TASK INSTRUCTIONS: Convert the rows below, from the first line through the line containing "Task: Collapse the Hello, world!" (both included), into a JSON list of strings with one string per line and blank lines omitted.

MATERIAL:
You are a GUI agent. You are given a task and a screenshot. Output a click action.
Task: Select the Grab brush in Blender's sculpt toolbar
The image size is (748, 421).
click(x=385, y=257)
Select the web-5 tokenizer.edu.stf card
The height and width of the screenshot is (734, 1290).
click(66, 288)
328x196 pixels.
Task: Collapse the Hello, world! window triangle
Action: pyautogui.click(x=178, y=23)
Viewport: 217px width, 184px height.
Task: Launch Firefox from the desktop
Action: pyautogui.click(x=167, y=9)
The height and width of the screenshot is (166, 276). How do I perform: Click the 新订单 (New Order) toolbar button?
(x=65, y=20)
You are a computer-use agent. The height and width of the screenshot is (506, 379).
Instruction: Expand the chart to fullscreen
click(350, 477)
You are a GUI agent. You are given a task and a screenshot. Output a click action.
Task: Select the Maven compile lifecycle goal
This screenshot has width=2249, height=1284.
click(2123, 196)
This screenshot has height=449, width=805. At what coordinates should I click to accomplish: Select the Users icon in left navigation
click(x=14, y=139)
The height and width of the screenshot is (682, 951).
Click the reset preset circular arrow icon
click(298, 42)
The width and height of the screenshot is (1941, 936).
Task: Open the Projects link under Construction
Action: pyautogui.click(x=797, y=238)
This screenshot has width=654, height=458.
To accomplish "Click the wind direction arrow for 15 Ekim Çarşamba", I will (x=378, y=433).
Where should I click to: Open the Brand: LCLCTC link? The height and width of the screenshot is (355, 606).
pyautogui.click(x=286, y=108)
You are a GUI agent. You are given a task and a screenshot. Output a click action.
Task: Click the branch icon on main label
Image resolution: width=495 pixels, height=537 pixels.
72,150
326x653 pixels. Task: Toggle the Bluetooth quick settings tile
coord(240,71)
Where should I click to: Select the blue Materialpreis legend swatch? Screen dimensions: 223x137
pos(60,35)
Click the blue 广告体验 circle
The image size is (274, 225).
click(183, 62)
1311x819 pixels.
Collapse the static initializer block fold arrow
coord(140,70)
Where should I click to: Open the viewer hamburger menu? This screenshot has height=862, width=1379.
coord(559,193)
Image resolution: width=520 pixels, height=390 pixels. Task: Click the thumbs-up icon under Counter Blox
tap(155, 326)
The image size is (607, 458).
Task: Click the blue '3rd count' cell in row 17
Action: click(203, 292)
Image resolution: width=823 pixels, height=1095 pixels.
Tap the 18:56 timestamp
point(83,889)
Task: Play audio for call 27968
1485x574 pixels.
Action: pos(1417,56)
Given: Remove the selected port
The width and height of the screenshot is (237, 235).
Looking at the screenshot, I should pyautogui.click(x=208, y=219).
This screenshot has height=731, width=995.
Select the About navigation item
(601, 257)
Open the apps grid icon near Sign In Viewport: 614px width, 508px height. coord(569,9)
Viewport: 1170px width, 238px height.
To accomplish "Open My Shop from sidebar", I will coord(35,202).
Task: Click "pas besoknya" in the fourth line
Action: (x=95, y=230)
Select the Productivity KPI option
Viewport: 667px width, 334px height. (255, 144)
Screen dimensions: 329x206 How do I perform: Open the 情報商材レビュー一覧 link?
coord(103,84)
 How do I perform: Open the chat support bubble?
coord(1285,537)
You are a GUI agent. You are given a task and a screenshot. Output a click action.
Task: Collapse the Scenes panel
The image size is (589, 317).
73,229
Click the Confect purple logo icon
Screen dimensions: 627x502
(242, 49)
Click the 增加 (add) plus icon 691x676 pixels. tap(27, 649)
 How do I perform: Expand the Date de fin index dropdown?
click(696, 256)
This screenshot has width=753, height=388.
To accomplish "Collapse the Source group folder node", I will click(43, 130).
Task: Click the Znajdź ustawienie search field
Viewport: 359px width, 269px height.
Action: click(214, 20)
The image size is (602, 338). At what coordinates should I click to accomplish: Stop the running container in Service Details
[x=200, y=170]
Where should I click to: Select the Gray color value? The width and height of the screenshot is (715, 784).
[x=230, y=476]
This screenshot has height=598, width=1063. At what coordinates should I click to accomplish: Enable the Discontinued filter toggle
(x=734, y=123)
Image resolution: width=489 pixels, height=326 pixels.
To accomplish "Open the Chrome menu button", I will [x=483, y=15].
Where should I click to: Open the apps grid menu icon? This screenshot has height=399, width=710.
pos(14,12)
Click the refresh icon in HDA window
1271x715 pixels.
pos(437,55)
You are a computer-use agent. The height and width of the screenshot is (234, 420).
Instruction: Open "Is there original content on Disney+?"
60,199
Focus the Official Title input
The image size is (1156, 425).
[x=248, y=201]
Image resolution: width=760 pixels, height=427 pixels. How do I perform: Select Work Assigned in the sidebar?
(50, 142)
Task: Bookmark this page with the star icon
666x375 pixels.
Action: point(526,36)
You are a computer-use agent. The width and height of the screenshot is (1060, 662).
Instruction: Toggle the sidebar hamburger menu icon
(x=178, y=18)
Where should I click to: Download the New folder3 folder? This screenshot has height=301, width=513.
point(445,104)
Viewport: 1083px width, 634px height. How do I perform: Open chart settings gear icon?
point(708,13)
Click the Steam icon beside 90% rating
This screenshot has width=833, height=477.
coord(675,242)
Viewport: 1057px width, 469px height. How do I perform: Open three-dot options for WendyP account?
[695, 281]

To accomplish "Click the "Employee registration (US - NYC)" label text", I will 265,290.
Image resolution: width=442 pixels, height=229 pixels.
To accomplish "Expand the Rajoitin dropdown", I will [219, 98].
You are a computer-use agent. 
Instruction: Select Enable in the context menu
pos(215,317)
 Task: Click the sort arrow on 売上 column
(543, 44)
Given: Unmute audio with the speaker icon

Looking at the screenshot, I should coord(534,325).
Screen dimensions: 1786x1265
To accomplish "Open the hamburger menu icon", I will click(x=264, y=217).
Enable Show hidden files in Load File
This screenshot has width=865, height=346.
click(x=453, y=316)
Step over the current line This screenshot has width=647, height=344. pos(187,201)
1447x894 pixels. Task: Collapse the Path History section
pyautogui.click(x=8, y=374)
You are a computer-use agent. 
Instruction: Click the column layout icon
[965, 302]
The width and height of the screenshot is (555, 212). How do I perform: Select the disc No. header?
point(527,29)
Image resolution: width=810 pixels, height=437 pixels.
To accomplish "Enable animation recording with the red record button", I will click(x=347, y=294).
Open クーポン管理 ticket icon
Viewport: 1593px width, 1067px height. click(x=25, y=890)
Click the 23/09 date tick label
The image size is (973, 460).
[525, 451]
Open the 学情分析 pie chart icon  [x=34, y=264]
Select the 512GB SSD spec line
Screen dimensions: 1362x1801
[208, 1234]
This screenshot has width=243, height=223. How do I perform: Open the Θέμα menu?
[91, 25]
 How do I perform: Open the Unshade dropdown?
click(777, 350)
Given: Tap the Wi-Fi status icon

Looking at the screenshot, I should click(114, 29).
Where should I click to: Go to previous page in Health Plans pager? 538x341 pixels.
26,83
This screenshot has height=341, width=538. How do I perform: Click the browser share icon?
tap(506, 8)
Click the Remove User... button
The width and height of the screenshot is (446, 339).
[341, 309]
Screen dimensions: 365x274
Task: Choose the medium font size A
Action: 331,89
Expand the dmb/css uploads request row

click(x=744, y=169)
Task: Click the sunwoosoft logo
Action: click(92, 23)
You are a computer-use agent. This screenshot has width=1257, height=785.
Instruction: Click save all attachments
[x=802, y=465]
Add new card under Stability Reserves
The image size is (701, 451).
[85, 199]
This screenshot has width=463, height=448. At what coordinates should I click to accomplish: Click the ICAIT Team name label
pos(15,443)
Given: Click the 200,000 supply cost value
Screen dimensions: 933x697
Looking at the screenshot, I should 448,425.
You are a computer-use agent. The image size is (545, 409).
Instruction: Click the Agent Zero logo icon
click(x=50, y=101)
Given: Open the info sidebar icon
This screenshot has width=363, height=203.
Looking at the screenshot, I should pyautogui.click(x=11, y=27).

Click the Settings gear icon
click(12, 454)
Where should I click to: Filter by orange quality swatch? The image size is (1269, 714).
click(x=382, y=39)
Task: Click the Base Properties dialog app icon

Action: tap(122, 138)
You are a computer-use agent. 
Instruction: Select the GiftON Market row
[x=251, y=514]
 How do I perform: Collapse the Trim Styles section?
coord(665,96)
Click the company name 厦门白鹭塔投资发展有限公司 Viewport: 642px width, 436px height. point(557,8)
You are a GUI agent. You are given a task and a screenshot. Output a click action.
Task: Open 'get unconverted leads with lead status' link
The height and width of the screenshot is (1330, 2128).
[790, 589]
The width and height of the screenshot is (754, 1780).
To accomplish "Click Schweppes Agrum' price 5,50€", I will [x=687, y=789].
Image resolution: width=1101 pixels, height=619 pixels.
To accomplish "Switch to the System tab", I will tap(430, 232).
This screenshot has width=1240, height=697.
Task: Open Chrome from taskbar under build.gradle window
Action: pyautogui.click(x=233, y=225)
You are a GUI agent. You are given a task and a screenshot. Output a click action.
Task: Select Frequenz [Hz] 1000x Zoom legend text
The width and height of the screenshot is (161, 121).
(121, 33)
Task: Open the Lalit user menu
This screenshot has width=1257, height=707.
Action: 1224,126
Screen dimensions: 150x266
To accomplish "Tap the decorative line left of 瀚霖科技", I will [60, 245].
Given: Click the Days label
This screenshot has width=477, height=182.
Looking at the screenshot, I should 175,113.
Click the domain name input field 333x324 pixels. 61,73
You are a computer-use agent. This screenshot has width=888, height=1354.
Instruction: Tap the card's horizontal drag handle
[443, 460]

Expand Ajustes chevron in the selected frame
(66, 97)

RESULT OF THE TASK:
[
  "You are a GUI agent. You are given a task and a screenshot. Output a click action.",
  "Task: Select the Grab brush in Blender's sculpt toolbar",
  "The image size is (748, 421).",
  "click(x=385, y=257)",
  "Select the web-5 tokenizer.edu.stf card",
  "The height and width of the screenshot is (734, 1290).",
  "click(66, 288)",
  "328x196 pixels.",
  "Task: Collapse the Hello, world! window triangle"
]